Her hair is dyed from her natural blond to dark brown for Fifty Shades, making her look even younger than 24. Not that Rogen would have known who she was anyway. She tells the story with a goofball smile, its DNA lifted straight from her mom, Melanie Griffith. “I didn’t want to be like, ‘Hey, wake up, I’m Dakota.’”

Johnson should cherish her relative anonymity — relative is the right term when your grandmother is Hitchcock muse Tippi Hedren and your parents are Griffith, dad Don Johnson, and stepfather Antonio Banderas — while she can. Fifty Shades of Grey unties itself in February 2015 with a built-in audience of 90 million mostly female readers, not to mention their panting male consorts, who will observe Johnson in various stages of love, bondage, and undress. Basically, Dakota Johnson is about to be revealed to Western civilization.

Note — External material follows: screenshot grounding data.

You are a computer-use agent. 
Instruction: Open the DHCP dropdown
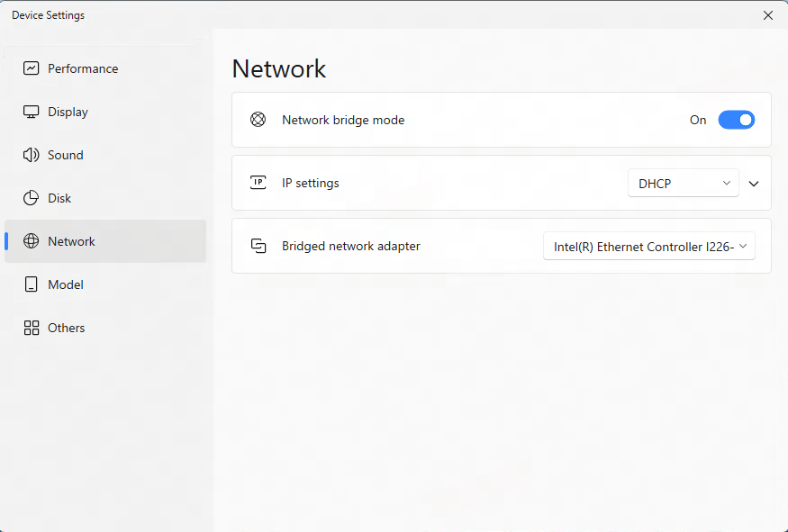(683, 183)
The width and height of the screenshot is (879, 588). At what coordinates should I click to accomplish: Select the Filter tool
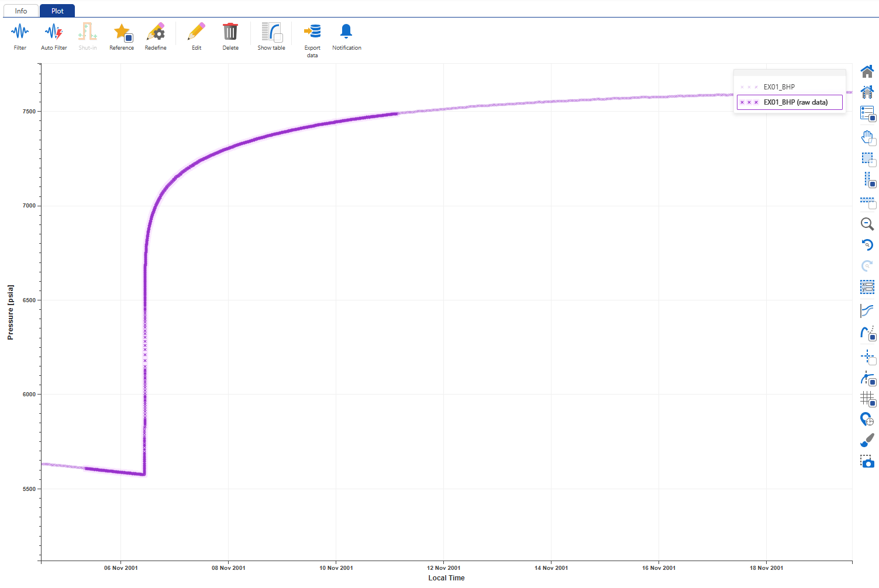pos(19,35)
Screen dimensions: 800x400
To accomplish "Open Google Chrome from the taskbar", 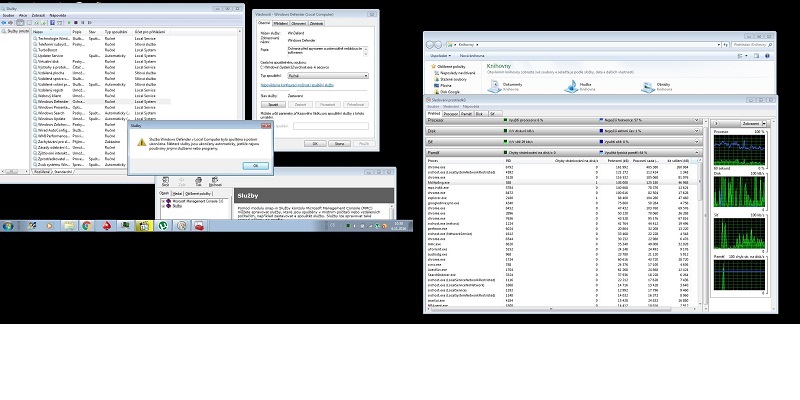I will 87,228.
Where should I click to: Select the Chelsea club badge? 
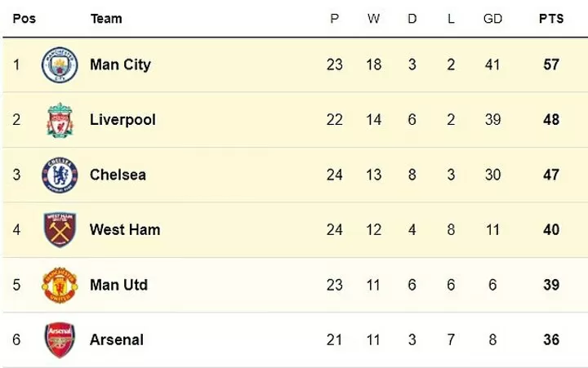coord(60,175)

“I have no idea how it’s going to go,” says Johnson, widening her blue eyes. “I plan on handling it gracefully, to live my life as close as I can to how I do now.” She is exhausted from 14-hour workdays but musters a mischievous smirk. “I’m really a normal person.”

It’s true that Dakota Johnson has an appreciation from normal things, including a Red State love of skeet shootin’, and that her car of choice is sensible, “mom-style” Mercedes. But here’s the hitch: If Dakota Johnson aspires to be normal, she is soon going to be screwed — and not in an Anastasia Steele kind of way.

Johnson tries to deflect the issue, claiming the real sexpot of Fifty Shades is costar Jamie Dornan — who will be the one saying lines like, “You’ve really got a taste for this, haven’t you, Miss Steele? You’re becoming insatiable” — but she’s the one who’ll play proxy for those millions of breathless fans who fantasize about being taken by his Christian Grey. It’s Dakota Johnson who will be The Franchise. The film will rise or fall based on whether the audience has chemistry with the lip-chewing Ana.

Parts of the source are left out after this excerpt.